Professionals, self-help books, talk shows, police. They all say it's important to disclose. It's important to stop being a victim. Talking is an important step in the healing process. Really? I don't know about anyone else, but in my case, opening up has made things a lot more difficult for me. It's made me doubt myself, my memory (what little of it I have), and my sanity. It's made me want to retreat to myself. It's made me realize how difficult the process is, and how important it is to keep things to myself. I'd love to tell my partner, or my close friends why I act the way I do sometimes. Why I want to just be left alone. Why I don't want to make love. Why I don't feel like hugging. Why I get a little anti-social. Why I look like I'm carrying a four tonne weight on each shoulder. But knowing what my journey's been like so far, this is something I'm going to have to deal with myself. It's hard. It's painful. I know everyone means well, but I just know that can't talk anymore.

Friday, 1 June 2012

He stopped smiling

When I was growing up, I loved looking at pictures. Pictures of myself, pictures of my family, pictures of where I grew up. I loved taking pictures. But over time, that stopped. I stopped getting pictures taken of myself, because I never really approve of what I look like. I never want to stop time for an instant, because I don't want to "cherish" a memory for that given point in time.

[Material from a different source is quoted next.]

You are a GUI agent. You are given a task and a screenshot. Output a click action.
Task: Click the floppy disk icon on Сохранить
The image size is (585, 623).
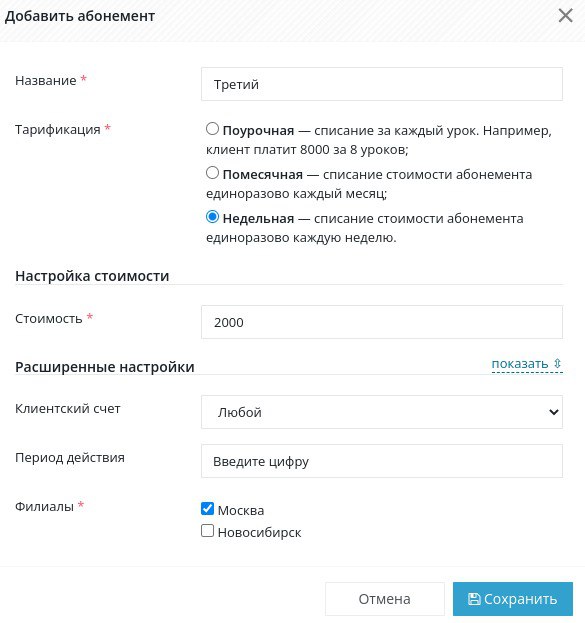coord(474,599)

I don't really look at myself anymore. I'd go through pictures of myself as a young kid and smile. Now, when I think of some of those pictures, I don't even know who that was anymore. There's something so deep, so hidden in those expressions. In some of them, I'm smiling, but I know deep down inside, that it was forced. Other times, you can see just how forced that smile is. Most, though, have a rather lost expression. I don't quite know what I was thinking, what was going through my head. I know that there's been a degree of unhappiness in my life from a very early time. No child should ever feel that way.

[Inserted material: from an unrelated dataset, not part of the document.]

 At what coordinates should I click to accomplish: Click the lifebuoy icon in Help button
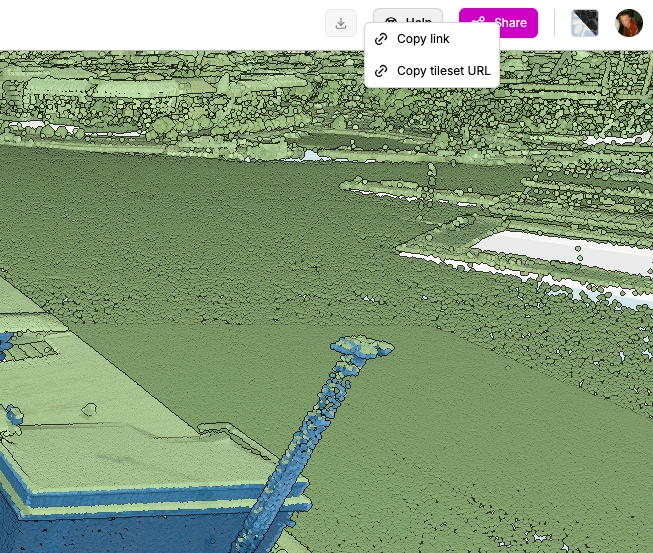pos(391,22)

I'd really like to meet that boy. I remember a few things about him. A few things that really make me smile. But there are a lot of things about him that make me very sad...that make me really want to cry. Sometimes, some vague smell, or a little flicker of sunlight, or the way the wind blows, reminds me of him, and I start to convulse, to choke and gag, to panic.

That boy...what can I say? He had such dreams. He wanted to dance, to sing, to act. He wanted to be funny and have lots of friends. He wanted to explore the world, to learn about new cultures, and to meet new people. He loved to cook and experiment with new tastes. He loved to draw and paint. He was fascinated with science and religion. All of that curiosity, those dreams, those aspirations, gone.

He was afraid of people. He couldn't talk to anyone. He played by himself, or with kids who were "weaker" than him. He was constantly picked on. He stopped nurturing any means of "talent" that he had. He stopped dreaming, instead, he started criticizing himself. He didn't have many friends at all. He kept to himself. He started to sabotage himself; if he were ever curious about something, or if he ever started to do something that he enjoyed or thought had merit, he'd destroy it, or stop in the middle altogether. He became self-destructive. He lashed out and fought with those close to him. Most of all, he stopped smiling.